Patients and methods. Children (189) aged from 9 to 18 years were examined. They formed 2 groups: 1 group — 54 children with insulin resistance, 2 group — 135 children with normal insulin sensitivity. Insulin, glucose, nitric oxide, L-arginin, leptin, malon dialdegid, microproteinuria, macroalbuminuria, arteria carotis intima_media thickness, HOMA-IR and Caro were studied.

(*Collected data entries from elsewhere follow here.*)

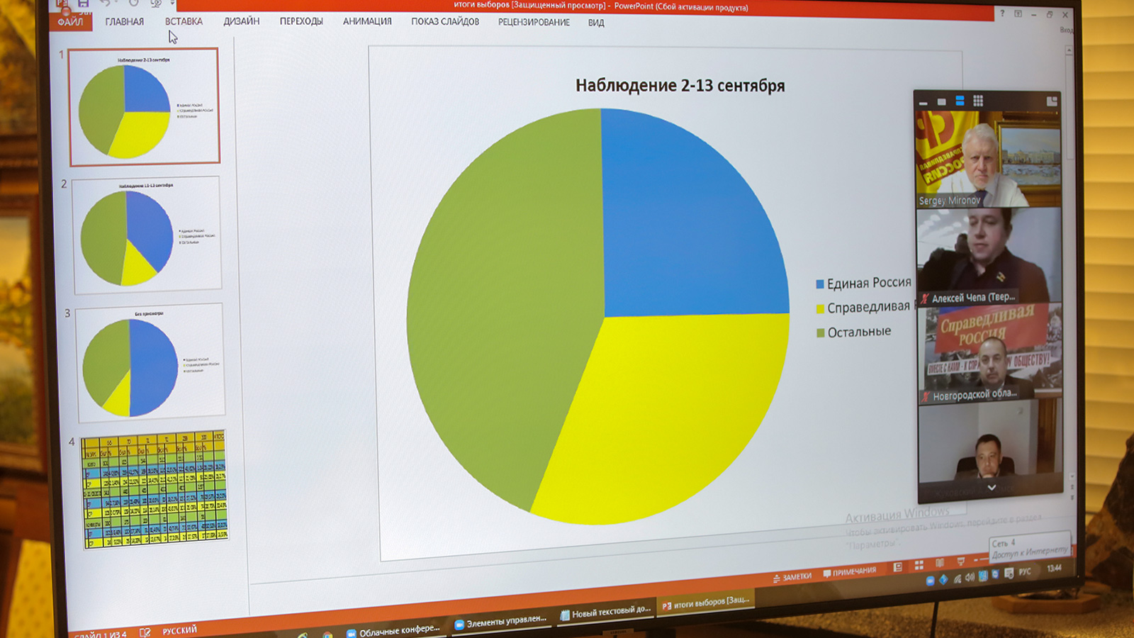Click the Zoom tray icon in taskbar
Screen dimensions: 1134x638
(930, 581)
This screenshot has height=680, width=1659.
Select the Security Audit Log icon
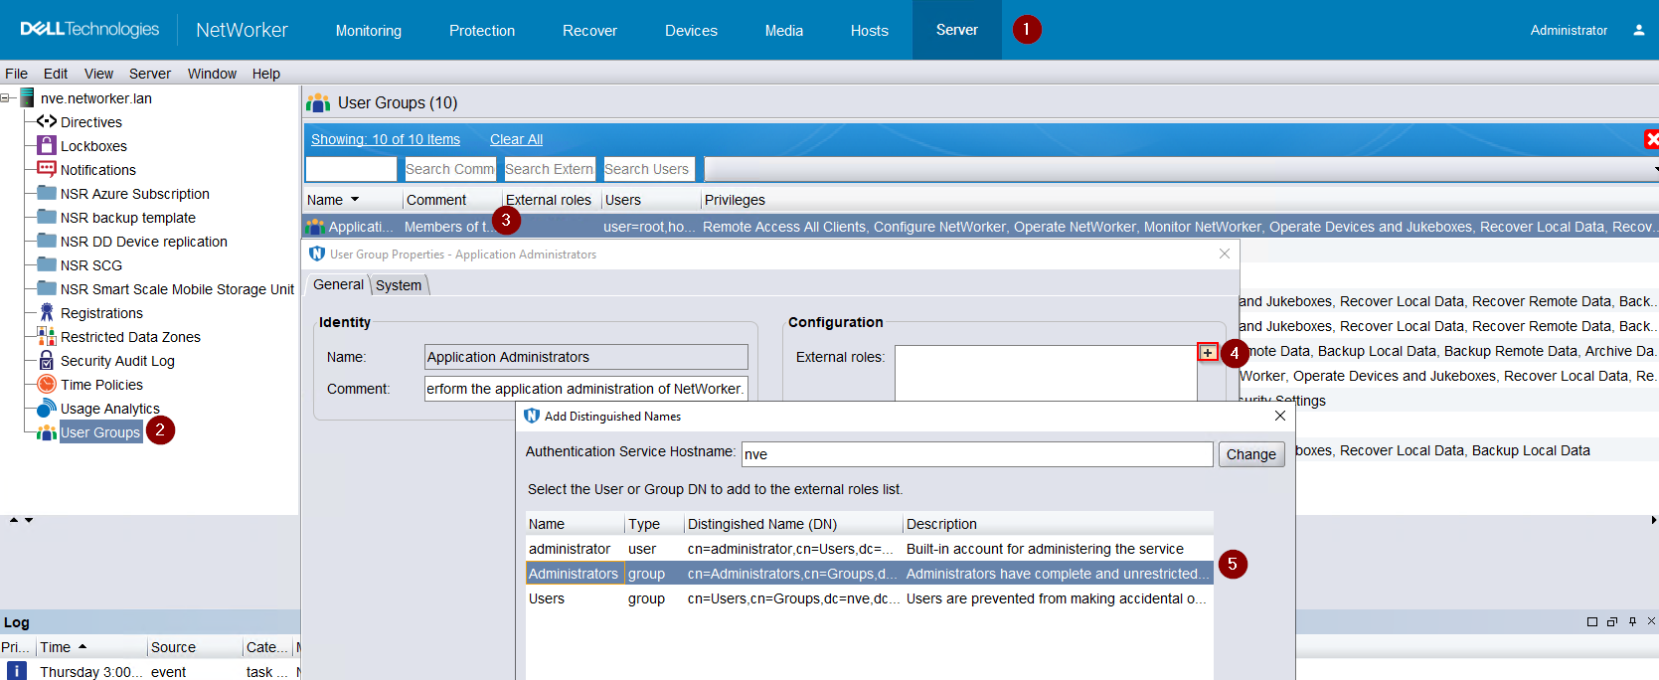point(46,360)
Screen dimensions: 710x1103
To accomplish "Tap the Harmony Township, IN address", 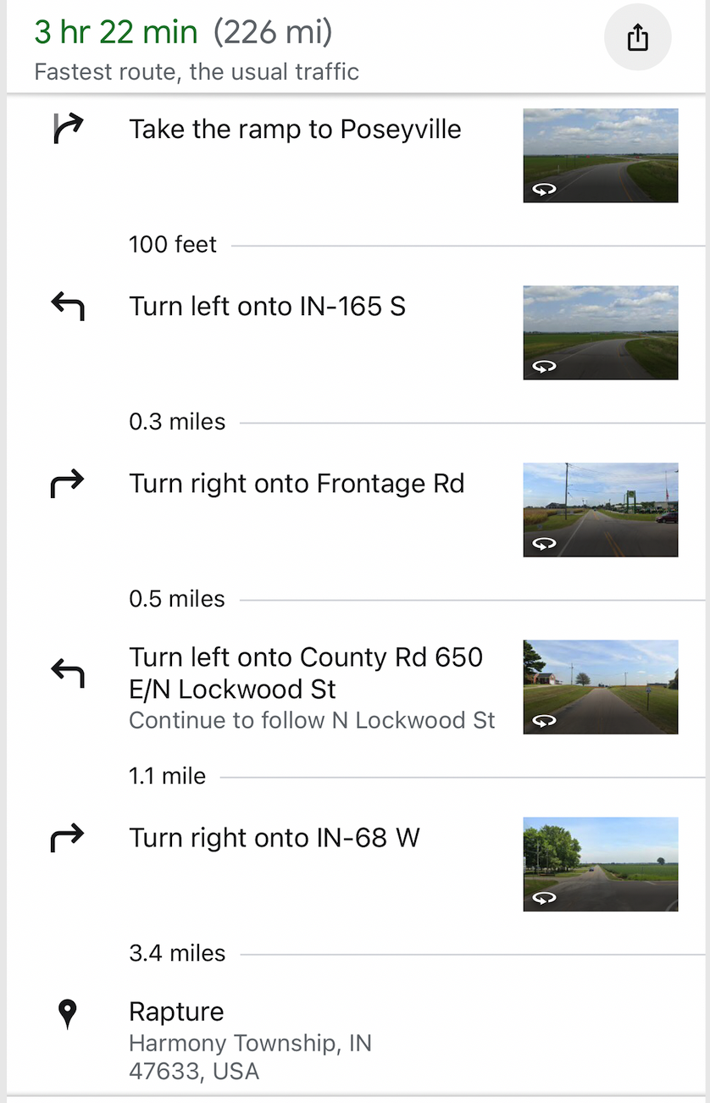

Results. In children with general and abdominal obesity insulin resistance is diagnosed more often than in children with normal body mass (р1=0.032). Carbohydrate metabolic data in children with insulin resistance sensitively differs from data of control group children. Fasting insulin concentration in children of the 1 group was 2.3 times higher than in children of the 2 group. Concentration of fasting glucose in children of the 1 group was on 13.0% higher than in children of the 2 group. The most sensitively difference was between index НОМА-IR and index Caro in children of 1 group and 2 group. Sensitively difference was detected in marker of endothelial disfunction nitric oxide concentration (p=0.049) in children of 1 group and 2 group. L-arginine in children of 1 group was on 27.1% higher, than in children of the 2 group. Leptin concentration in children of the 1 group was 7.5 times higher than in children of the 2 group (р=0.003). Sensitively difference was detected in malon dialdegid, which on 12.5% was lower (р=0.005) in children of the 1 group than in 2 group. Microalbuminuria in children of the 1 group on 15.5% was higher than in children of the 2 group (р=0,630). Microproteinuria in children of the 1 group on 3.6% was higher than in children of the 2 group (р=0.770). Intima-media thickness of common arteria carotis did not differ in 2 groups.
Results. Insulin resistance in children causes endothelial dysfunction, which most sensitively markers are nitric oxide and total leptin in blood, that may be used as diagnostic criterions.
Key words: markers, endothelial dysfunction, insulin resistance, children, adolescents.